Binderow S R, Wexner S D
Department of Colorectal Surgery, Cleveland Clinic Florida, Fort Lauderdale 33309.
Dis Colon Rectum. 1994 Jun;37(6):610-24. doi: 10.1007/BF02051000.
There are numerous surgical options for the treatment of mucosal ulcerative colitis.
This article reviews the currently available options for the treatment of mucosal ulcerative colitis. Separate discussions will explore both the options in the emergency and elective settings.
Patients with mucosal ulcerative colitis may undergo surgery either as an emergency or in the elective setting. Emergency surgery is usually performed for one of the life-threatening complications of ulcerative colitis: fulminant colitis, toxic megacolon, or massive hemorrhage.
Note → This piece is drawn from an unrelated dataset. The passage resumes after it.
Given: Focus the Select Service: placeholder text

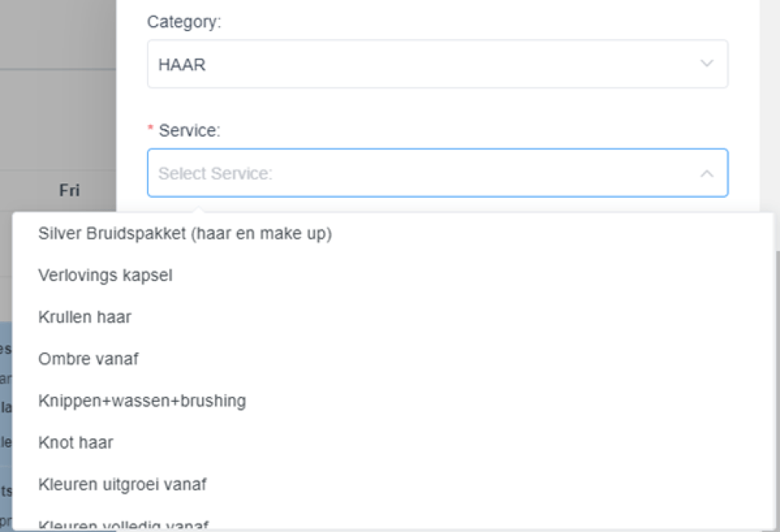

The most commonly performed procedure under these conditions is a subtotal colectomy with end ileostomy. The rectal stump may be handled in a variety of ways. This procedure avoids proctectomy or anastomosis. Thus, patients will still have all necessary anatomic structures to allow for any of the definitive elective procedures. Elective surgery is performed for intractable disease, complications of medical therapy, dysplasia, or, occasionally, extraintestinal manifestations. In the elective setting, a definitive operation can be done to remove most or all of the disease-bearing colorectum and leave the patient with a means to control fecal elimination. Total abdominal colectomy with ileorectal anastomosis leaves the patient with diseased bowel but obviates the need for pelvic dissection. Although total proctocolectomy removes all potentially diseased mucosa, these patients have a permanent ileostomy. The stoma can either be a standard Brooke's ileostomy or a continent Kock pouch. The most common definitive procedure currently performed is the near-total proctocolectomy with ileal pouch-anal anastomosis. This option can be completed either with a rectal mucosectomy and hand-sewn anastomosis or with a double-stapled anastomosis, preserving the anal transition zone. This procedure is successful in eradicating almost all diseased mucosa while allowing the patient per anal defecation. Bowel movement frequency, degree of anal continence, and return to social and professional commitments have met with a great deal of satisfaction in most patients. A newer alternative to this procedure employs laparoscopy to facilitate a smaller incision. A one-stage procedure which omits the protective ileostomy and thus saves the patient one operation has also been used with some success in selected cases.
There are several surgical options for the treatment of mucosal ulcerative colitis. Each one has a role and should be discussed with the patient.
治疗黏膜性溃疡性结肠炎有多种手术选择。
本文回顾了目前治疗黏膜性溃疡性结肠炎的可用选择。将分别探讨急诊和择期情况下的选择。
黏膜性溃疡性结肠炎患者可在急诊或择期情况下接受手术。急诊手术通常针对溃疡性结肠炎的一种危及生命的并发症进行:暴发性结肠炎、中毒性巨结肠或大量出血。在这些情况下最常进行的手术是次全结肠切除术加末端回肠造口术。直肠残端可以有多种处理方式。该手术避免了直肠切除术或吻合术。因此,患者仍将保留所有必要的解剖结构,以便进行任何确定性的择期手术。择期手术针对难治性疾病、药物治疗的并发症、发育异常或偶尔的肠外表现进行。在择期情况下,可以进行确定性手术以切除大部分或全部患病的结直肠,使患者有控制排便的方法。全腹结肠切除术加回肠直肠吻合术使患者保留患病肠段,但无需进行盆腔清扫。虽然全直肠结肠切除术切除了所有潜在患病的黏膜,但这些患者有永久性回肠造口。造口可以是标准的布鲁克回肠造口或可控的考克贮袋。目前最常进行的确定性手术是近全直肠结肠切除术加回肠贮袋肛管吻合术。该选择可以通过直肠黏膜切除术和手工缝合吻合术或双吻合器吻合术完成,保留肛门移行区。该手术成功地根除了几乎所有患病黏膜,同时允许患者经肛门排便。大多数患者对排便频率、肛门节制程度以及恢复社交和职业活动都非常满意。该手术的一种较新替代方法采用腹腔镜以减小切口。一种省略保护性回肠造口从而为患者节省一次手术的一期手术在某些选定病例中也取得了一定成功。
治疗黏膜性溃疡性结肠炎有几种手术选择。每种选择都有其作用,应与患者进行讨论。